A robust system of crowdfunded networks can be solved with models like micropayment APIs. The communication these new tools share may be able to help create the Internet of Things (IoT) that networks everyday life with the digital realm. Applications that feed your pets when they are in need or maybe turn the heat on in your home seasonally without you putting thought into it. But what happens when you meld the existing technology with open protocols such as micropayments and distributed ledgers? On top of the ongoing research of micropayment solutions joint efforts between financial institutions and their software is leading to a unique focus on open standard APIs. The idea behind this gives third party developers the view of a business’s published code on the internet. This sharing enables an evolution within the standardization processes leading to more efficient communications in technology.
The service Chain wants to build a network of financial APIs by connecting the dots of asset and currency trading via blockchain technologies. Currently, there is a bold initiative to build private cryptographically secured ledger systems within the atmosphere of legacy institutions. Chain wants to capitalize on this by providing a system for these new digital accords to communicate with each other.
Institutions like Nasdaq, Citibank, Visa, Capital One and others have pushed 30 million in seed funding into the startup. All of these giant companies have been researching blockchain technology within their confines. If Chain can pull off an enterprise-ready system that weaves together the possibility of these trading services today with the digital technology of tomorrow, then the sky’s the limit. These APIs will broadcast in a fashion only blockchains can bring, time stamped transparency, fast real-time trading engines, and low-cost energy solutions.

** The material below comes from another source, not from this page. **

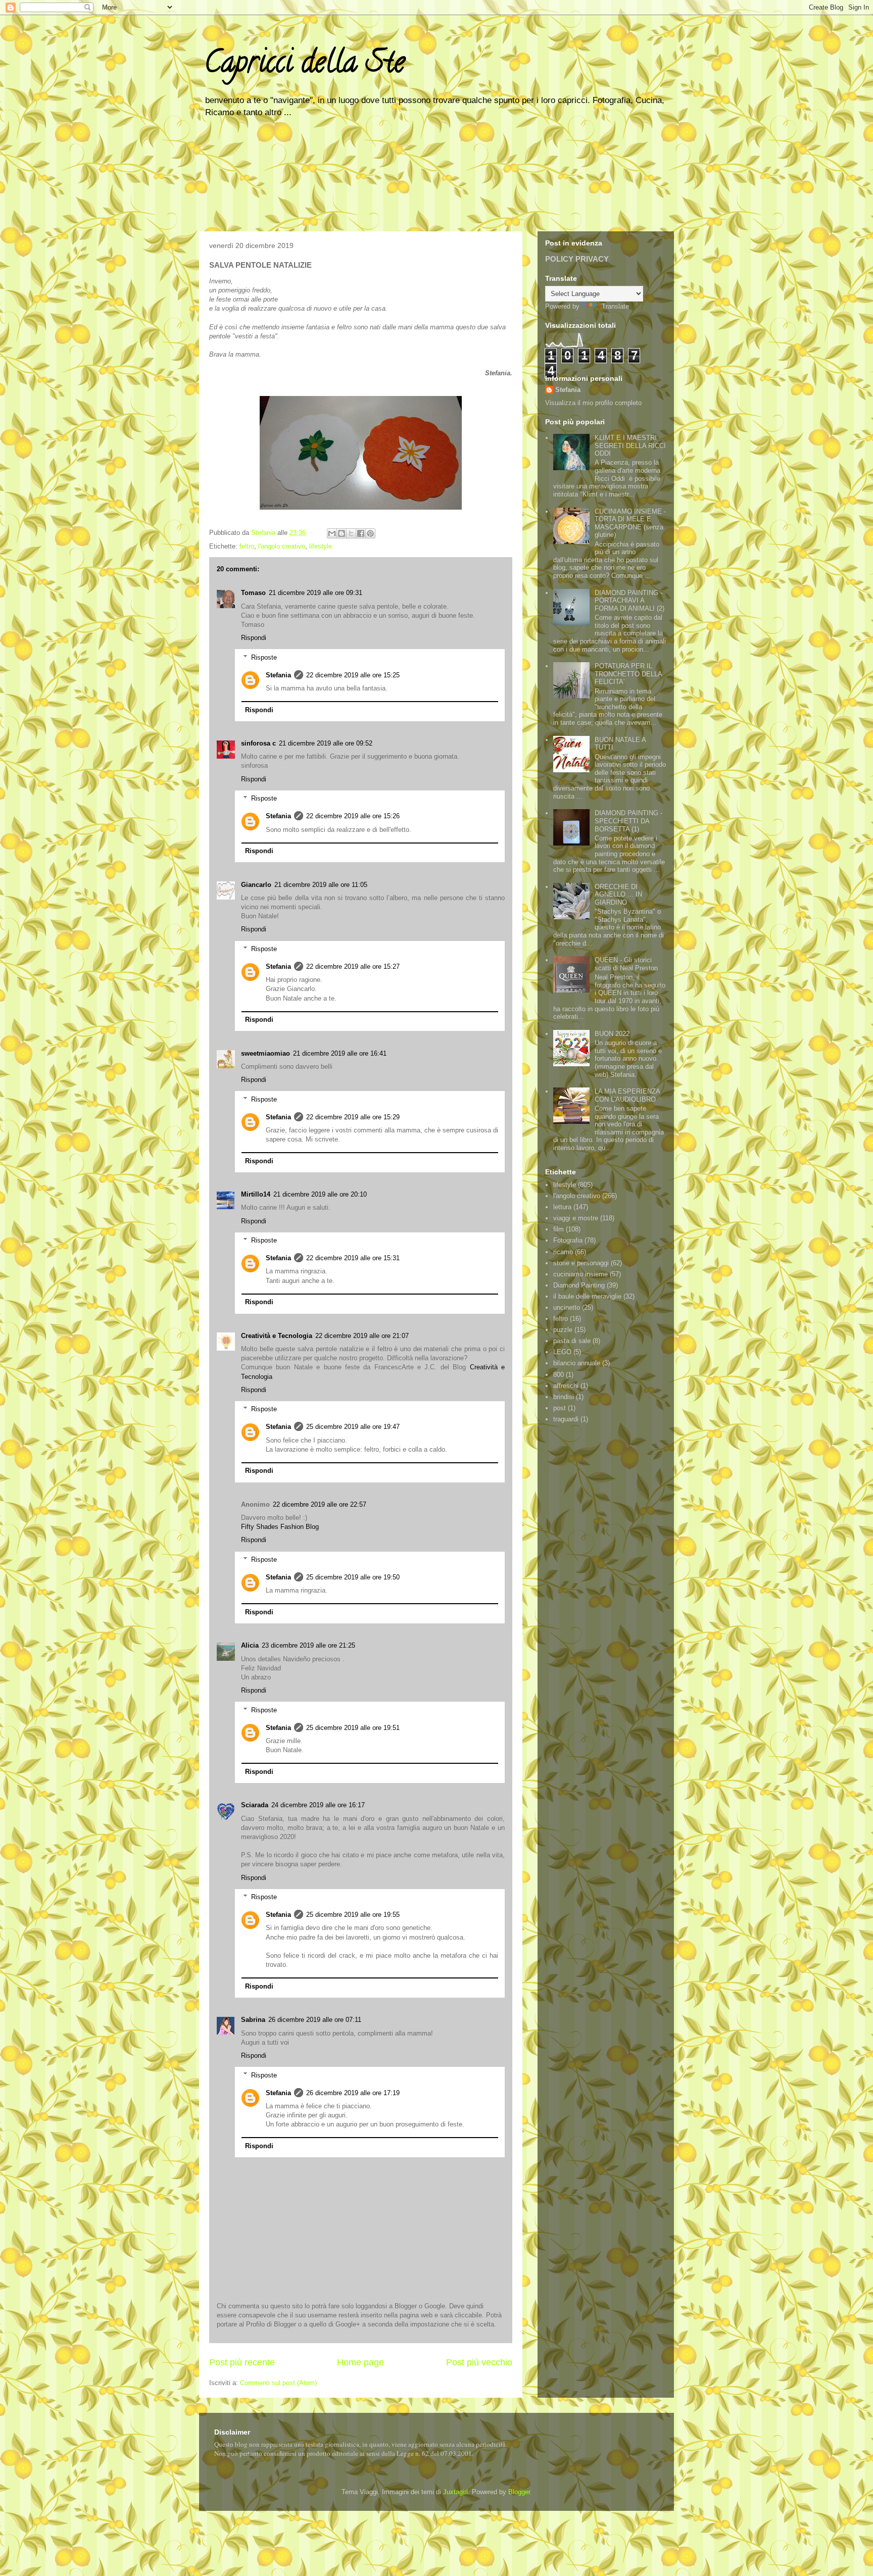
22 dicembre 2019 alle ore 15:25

Sharing proprietary software was once taboo in the past but now being open is the new technological and cultural phenomenon. Many financial institutions have reaped the benefits of sharing these programmable interfaces worldwide. The positive economic activity in collaborative open financial mechanics has led many to believe that banks should operate in this manner. One initiative called the Open Bank Project is trying to create a global open standard API. The organization believes that consumers want the ability to access transparency in the banking system to give individuals a better handle on their finances. Financial tech startups with a different kind of attitude are bifurcating the sectors of financial markets. While doing this, a majority of these small disruptors are sharing data and APIs.
Algorithms rule our world either online or offline and we can learn to manipulate these equations. Incentive based sharing economies are an excellent way to encourage consumers to become prosumers. In time, people can change the ecosystem of monopolies, ad-structures, and sensationalism. Application Programmable Interfaces with built in micropayments are coming to the web to shake things up, it’s just a matter of which network will be used by the majority.